Exercise directions:
Where the line containing "Video (294, 91)" appears, start copying; continue through the last line below and copy nothing else.

Records from a data source:
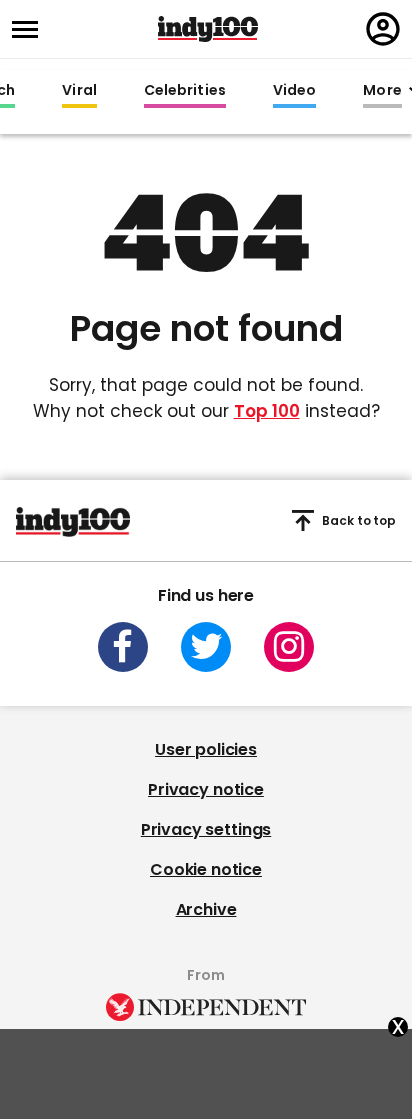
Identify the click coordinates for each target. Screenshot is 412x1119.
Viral (79, 91)
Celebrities (185, 91)
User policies (206, 749)
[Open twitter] (206, 647)
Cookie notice (206, 869)
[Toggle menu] (31, 29)
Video (294, 91)
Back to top (359, 520)
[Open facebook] (123, 647)
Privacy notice (206, 789)
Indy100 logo (208, 29)
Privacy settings (206, 829)
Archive (206, 909)
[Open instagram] (289, 647)
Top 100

Result of this exercise:
Video (294, 91)
Back to top (359, 520)
[Open facebook] (123, 647)
Privacy notice (206, 789)
Indy100 logo (208, 29)
Privacy settings (206, 829)
Archive (206, 909)
[Open instagram] (289, 647)
Top 100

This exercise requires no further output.